Pero sí lo que santa Teresa sabe repetir son las palabras que, con tanta claridad, había oído a Jesús: «Díjome: Mira, hija, qué pierden los que son contra mí. No dejes de decírselo».
Los que fremuerunt et meditati sunt inania, los que astiterunt et convenerunt in unum adversus Dominum et adversus Christum eius... ¡Cuánto pierden los que son contra Dios! No dejes de decírselo.
San Pablo fue arrebatado hasta el tercer cielo: vio cosas arcanas que no sabe describir: ni el ojo vio, ni el oído oyó, ni el corazón del hombre sospechó lo que tiene Dios preparado para aquellos que le aman (1 Cor 2, 9): ¿los destinatarios?: aquellos que le aman; ¿el premio?: un estado eterno de bienaventuranza, donde se da el logro de todo bien sin mezcla alguna de mal: la gozosa compañía de todos los bienaventurados y la posesión fruitiva de Dios Trinidad.

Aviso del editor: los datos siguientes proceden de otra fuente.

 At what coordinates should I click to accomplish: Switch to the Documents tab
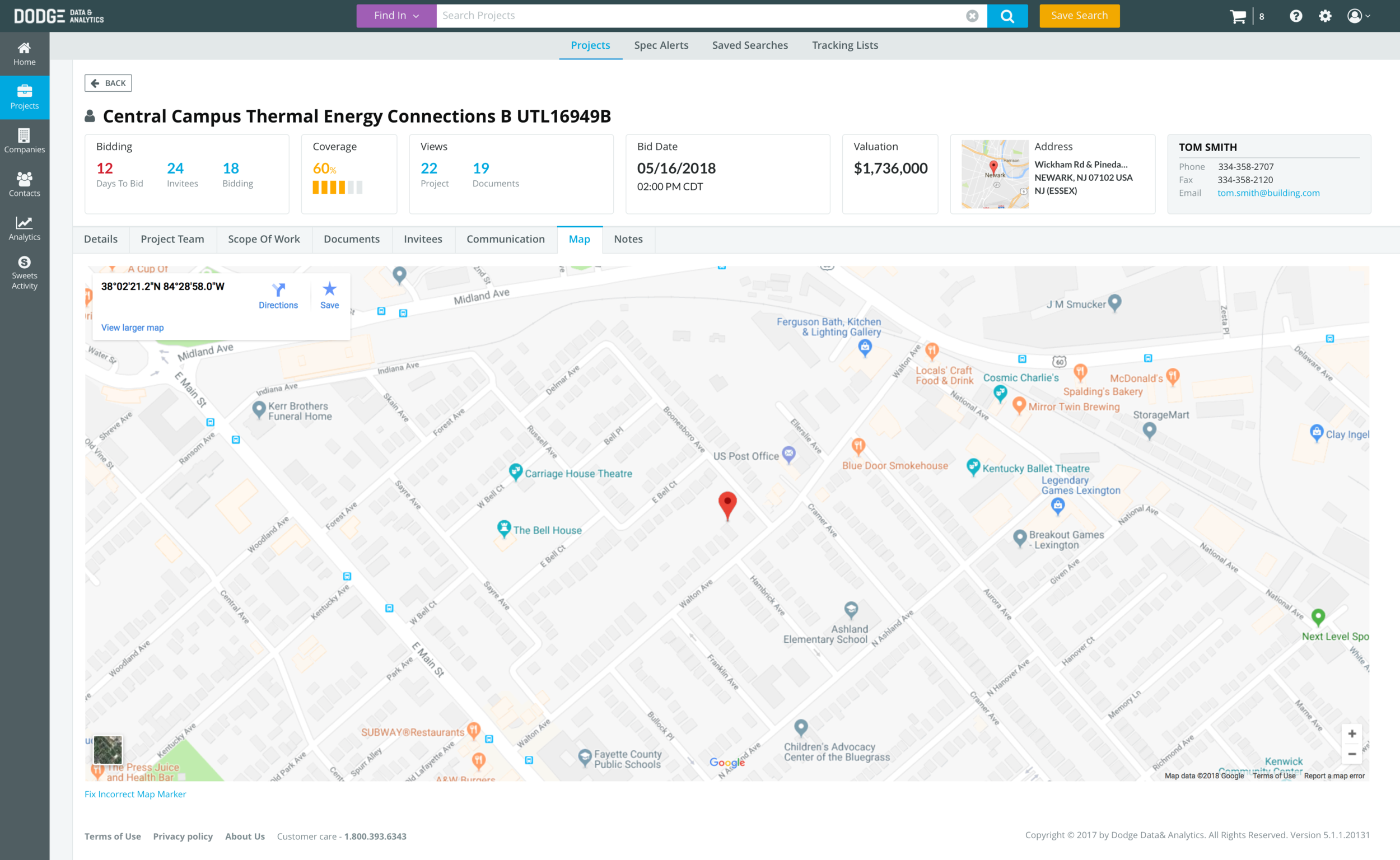[x=352, y=239]
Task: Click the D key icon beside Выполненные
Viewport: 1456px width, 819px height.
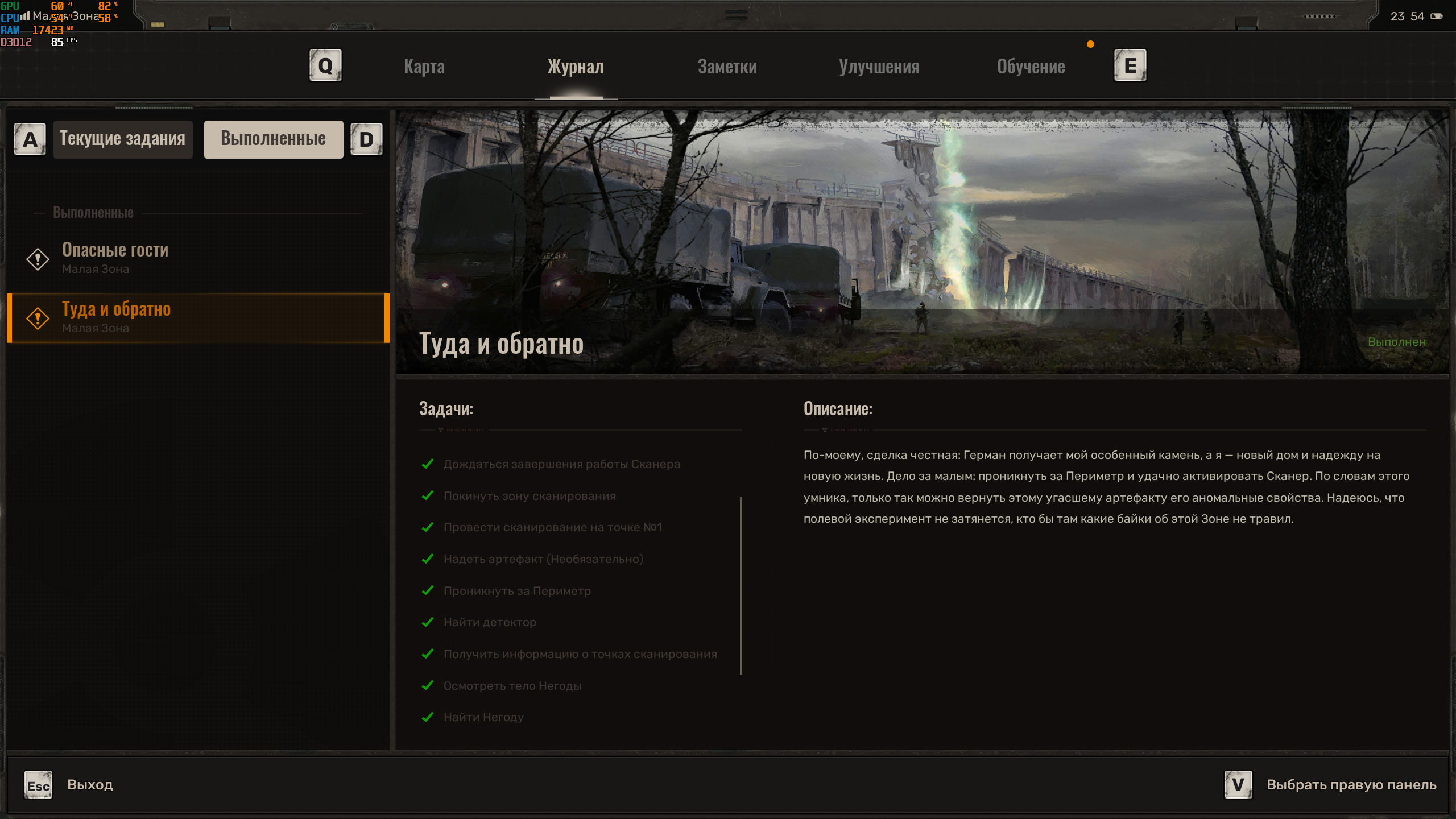Action: point(366,139)
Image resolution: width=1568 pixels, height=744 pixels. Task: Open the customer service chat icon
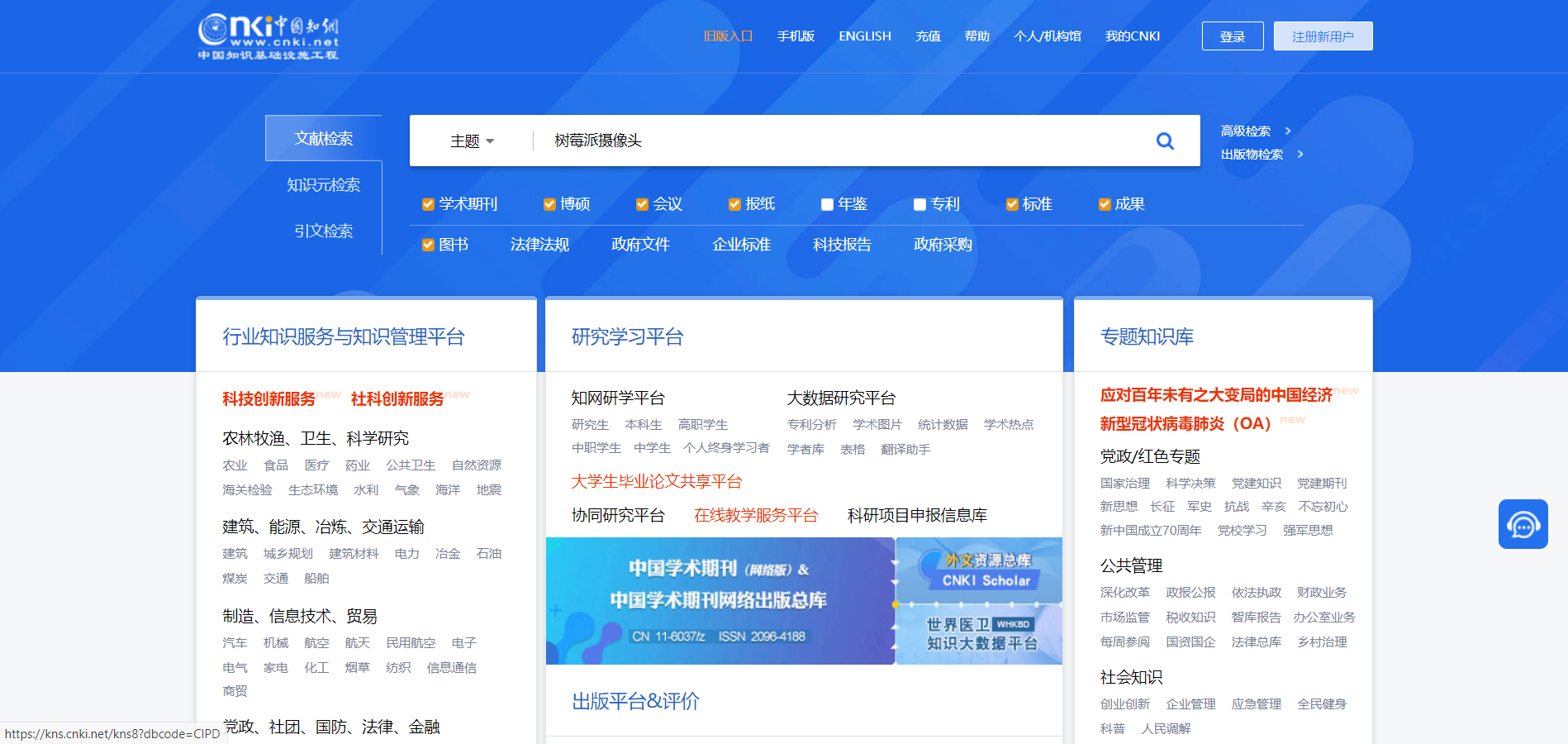click(x=1523, y=524)
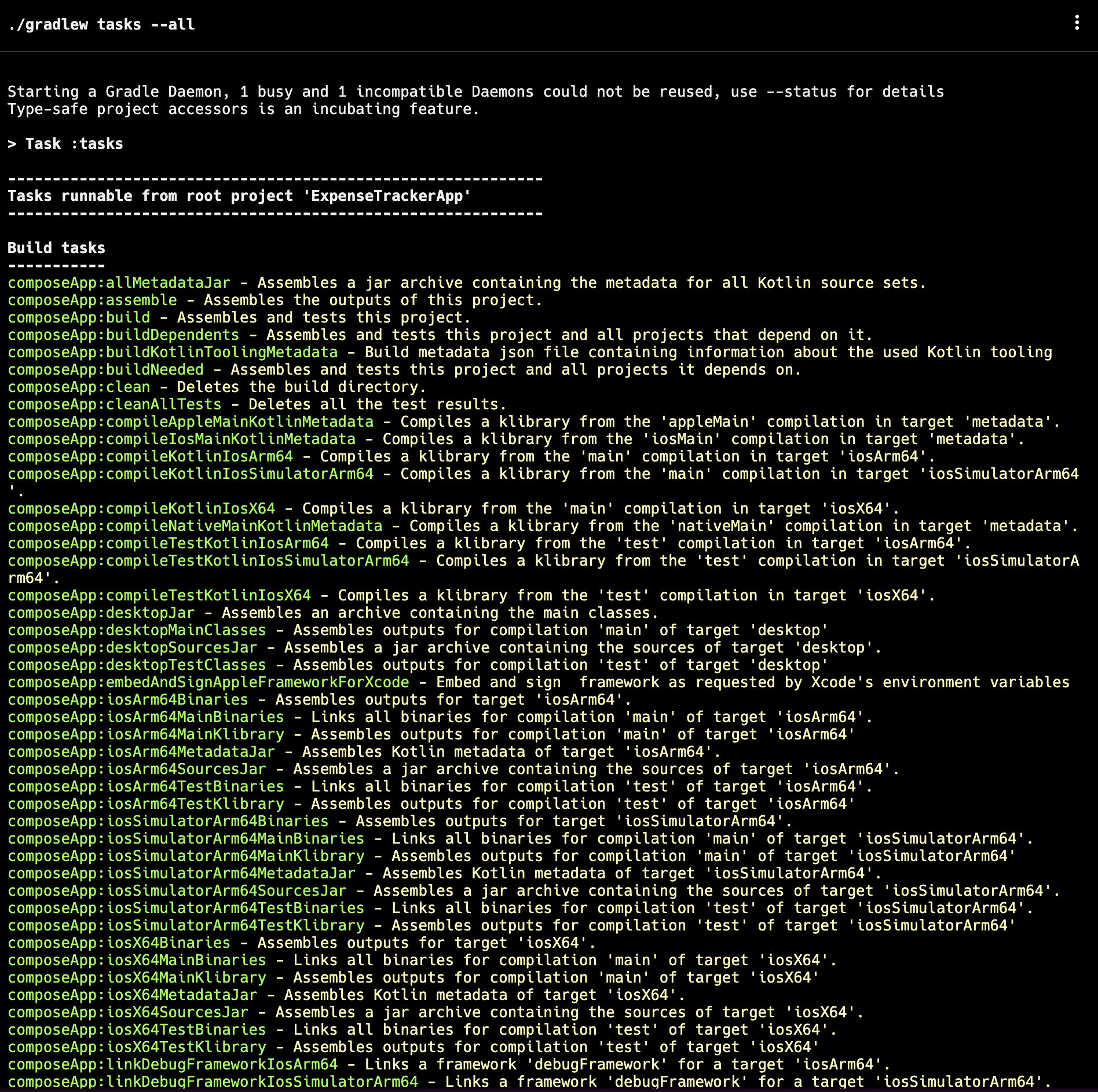Screen dimensions: 1098x1092
Task: Click the composeApp:iosSimulatorArm64MetadataJar line
Action: coord(180,873)
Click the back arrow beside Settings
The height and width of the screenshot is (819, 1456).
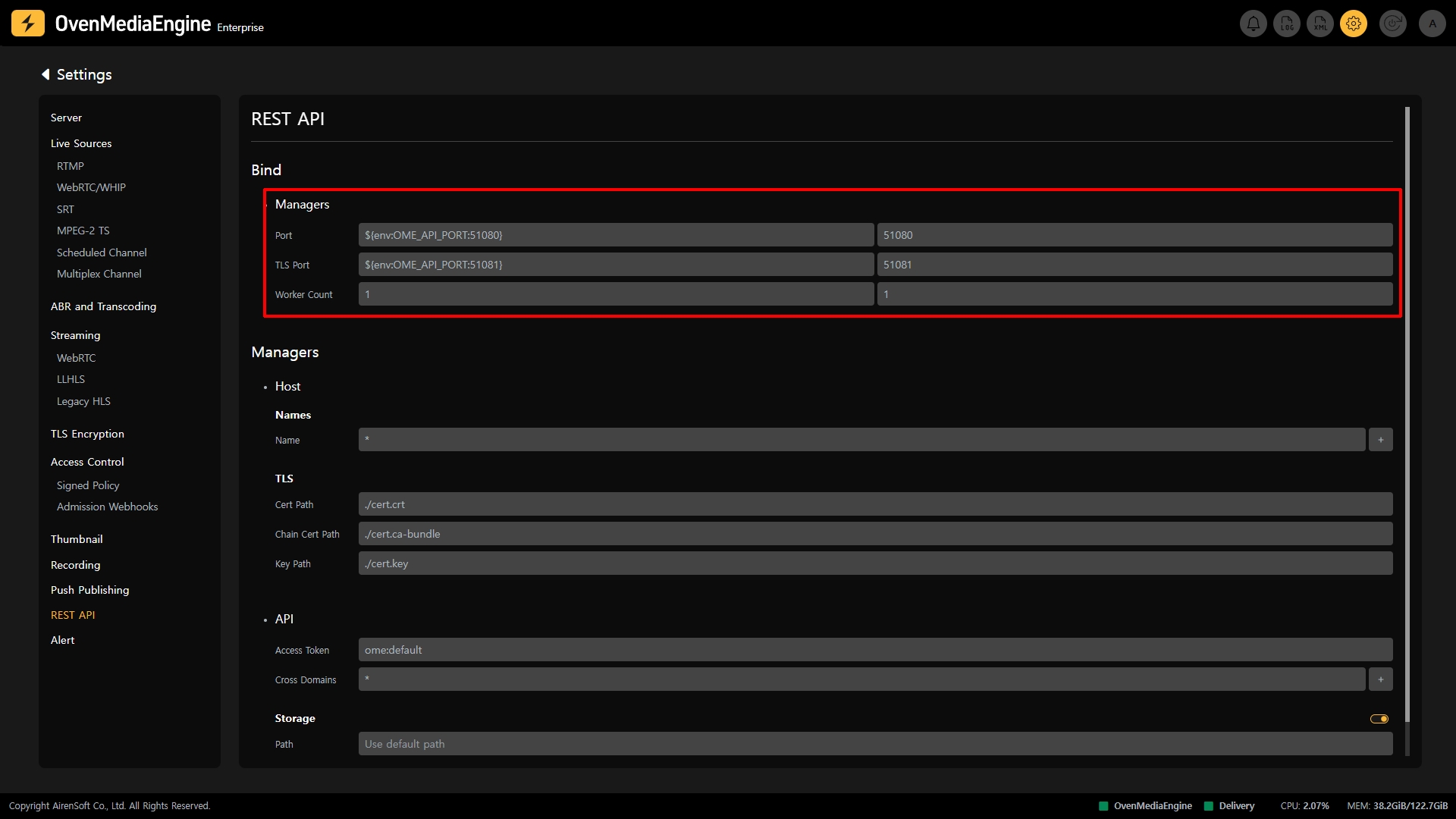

También san Juan tuvo una revelación del cielo, de esa ciudad santa, la Jerusalén celestial, que bajaba de arriba, de cabe Dios, radiante con la gloria de Dios: los fundamentos de la ciudad estaban hermosamente labrados con toda clase de piedras preciosas: jaspe, zafiro, calcedonia, esmeralda, ónice, cornalina, crisólito, berilo, topacio, ágata, jacinto y amatista... Y las doce puertas eran doce perlas... Y las calles de la ciudad, oro puro como vidrio transparente. Y templo no vi en ella, pues el Señor Dios Omnipotente es su templo, lo mismo que el Cordero Inmaculado. Y la ciudad no tiene necesidad de sol ni de luna para que alumbren en ella, pues la gloria de Dios la ilumina y su antorcha es el Cordero... Y no entrará en ella nada profano, nada abominable, nada mentiroso: sólo entrarán allí los que están escritos en el libro de la Vida (Apoc 21, 18).
Beati que habitant en domo tua, Domine: perpetuo laudabunt te (Sal 83, 5): dichosos los que habitan en tu casa, Señor: te alabarán eternamente.
Este gozoso vivir en la casa de Dios, esta beatitud, empieza aquí en la tierra: beati qui confidunt in Deo: dichosos los que confían en Dios, los que se entregan confiados —totalmente, plenamente— en las manos de Dios.